The two Indian states in the study, Andhra Pradesh and Tamil Nadu, have a combined population of 128 million and boast one of the largest health workforce and the highest levels of public health spending in the country. Both have turned to disease surveillance networks set up years ago during the AIDS epidemic to carry out house-to-house checks at levels never seen in other parts of the world.

In Tamil Nadu, which includes the coastal metropolis of Chennai (formerly known as Madras), thousands of public and private health workers have been trained as contact detectors and health surveillance agents. The state has had experience in identifying populations at risk from its battle against AIDS, which has hit Tamil Nadu harder than anywhere else in the country.

Once a person tested positive for coronavirus, a public health worker interviewed them by phone about where they were and who they had met in the previous two weeks. Immediate family members were immediately examined and isolated; others were identified through phone calls and text messages.

Almost all of the contacts traced were people known to the infected person, so many strangers were lost. However, in Chennai, health workers have identified and tested an average of 17 contacts per infected person up to August 1.
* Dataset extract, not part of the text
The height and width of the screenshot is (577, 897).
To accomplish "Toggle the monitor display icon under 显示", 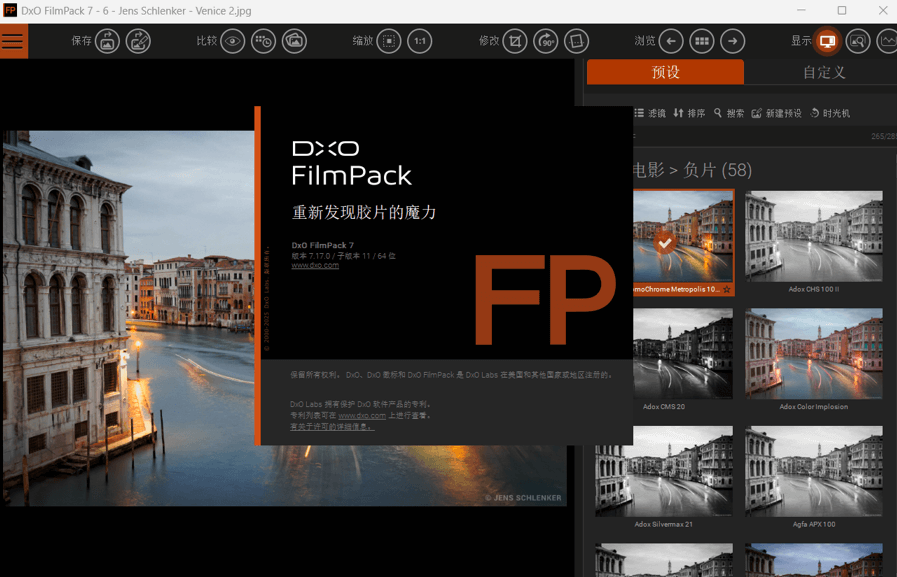I will click(827, 41).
While contact tracing is key to identifying, isolating and testing people vulnerable to infections and helping countries like South Korea avoid disastrous epidemics, an effective system has eluded most of the United States due to a shortage of skilled and of financing.

The Los Angeles County contact tracking program failed to stop major outbreaks and was haunted by language barriers, slow turnaround times for test results, and inaccurate information from patients. The county has hired approximately 2,600 contact tracers to cover a population of 10 million. Madurai, a semi-urban district in Tamil Nadu, had an equal number of health workers covering a population one-third the size, said Chandra Mohan, a state official who helped oversee the response and was a co-author of the study.

Although poorer nations now account for the majority of COVID-19 cases in the world, much of what is known about how coronavirus is transmitted comes from relatively small-scale studies in China, the United States, and wealthy nations of Europe.

India imposed one of the toughest lockdowns anywhere in late March, measures the new study found have significantly slowed the spread of the virus. While Prime Minister Narendra Modi’s government eased restrictions to revive the economy, the disease has returned, not surprisingly. But Mohan said the contact-tracking program saved lives.

Tamil Nadu has recorded nearly 600,000 infections and 9,400 deaths, which translates to 13 deaths per 100,000 people. The US COVID-19 death rate is approximately 62 per 100,000.

“What is needed is clarity of thought and the ability to mobilize resources and put them to good use,” Mohan said. “I suppose a good governance structure makes the difference between what can be done and what cannot be done.”